Management is what tradition used to call a liberal art – “liberal” because it deals with the fundamentals of knowledge, self-knowledge, wisdom, and leadership; “art” because it deals with practice an application. Managers draw upon all of the knowledge and insights of the humanities and social sciences – on psychology and philosophy, and economics in history, on the physical sciences and ethics.
― Peter F. Drucker, Business consultant, teacher and writer
As the father of modern management, Peter Drucker, so aptly says: leadership is an art because it necessarily deals with expertise and applied results (building things, making products, providing services, managing organizations etc.). And it is interdisciplinary – a liberal art – in that it must necessarily concern itself with the fundamentals of human knowledge, and with virtually all of its related domains: technical know-how and efficiency, the physical sciences, personal and interpersonal psychology, economics, history, ethics, geo-politics, and of course the most interdisciplinary of all the disciplines - essential to leadership and wisdom - philosophy.

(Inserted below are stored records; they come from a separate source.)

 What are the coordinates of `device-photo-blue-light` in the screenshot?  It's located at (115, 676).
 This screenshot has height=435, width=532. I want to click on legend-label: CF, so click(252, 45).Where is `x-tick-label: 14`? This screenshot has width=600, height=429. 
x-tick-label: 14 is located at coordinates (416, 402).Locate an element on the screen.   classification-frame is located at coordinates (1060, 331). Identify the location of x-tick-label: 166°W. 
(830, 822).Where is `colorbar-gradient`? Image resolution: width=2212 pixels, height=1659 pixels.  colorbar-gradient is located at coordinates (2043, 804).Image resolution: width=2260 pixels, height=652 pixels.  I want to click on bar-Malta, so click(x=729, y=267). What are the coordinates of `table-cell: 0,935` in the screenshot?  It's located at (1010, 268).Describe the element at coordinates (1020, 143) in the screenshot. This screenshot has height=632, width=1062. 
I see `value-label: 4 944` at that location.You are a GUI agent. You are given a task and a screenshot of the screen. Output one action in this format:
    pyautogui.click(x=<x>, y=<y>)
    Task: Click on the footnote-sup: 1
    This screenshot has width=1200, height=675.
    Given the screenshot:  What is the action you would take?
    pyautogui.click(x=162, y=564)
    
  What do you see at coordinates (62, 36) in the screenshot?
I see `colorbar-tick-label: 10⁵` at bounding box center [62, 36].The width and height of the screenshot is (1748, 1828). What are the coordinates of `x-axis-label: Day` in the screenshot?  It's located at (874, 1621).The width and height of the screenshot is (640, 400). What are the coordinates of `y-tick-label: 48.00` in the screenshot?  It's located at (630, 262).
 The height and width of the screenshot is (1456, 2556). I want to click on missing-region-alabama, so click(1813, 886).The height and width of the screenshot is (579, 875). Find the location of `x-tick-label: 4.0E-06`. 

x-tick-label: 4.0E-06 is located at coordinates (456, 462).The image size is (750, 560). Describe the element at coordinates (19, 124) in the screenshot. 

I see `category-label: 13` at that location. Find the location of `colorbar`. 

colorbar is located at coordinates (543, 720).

To become an excellent leader, whether in business or government, it is therefore vital we not reduce leadership to technocracy – however important technique might be – and, even more so, that we not be consumed by the all-too-common pitfall of becoming simply managers. Rather, over the course of one’s career, it behooves us to cultivate the higher form of leadership, namely the interdisciplinary art of leadership.
Putting it into Practice
Read in your field, of course, but also make a point to read widely (in business, economics, history, fiction, psychology, philosophy etc.).
Practice thinking and seeing outside your own views, and the norms of your organization.
Develop a plan to cultivate your interdisciplinary abilities, over the course of your career.
Practice a philosophical or spiritual path, that will widen your intellectual, psychological and philosophical horizons.
Surround yourself with employees and advisors who challenge you to think more broadly, and to develop not only depth but breadth of knowledge.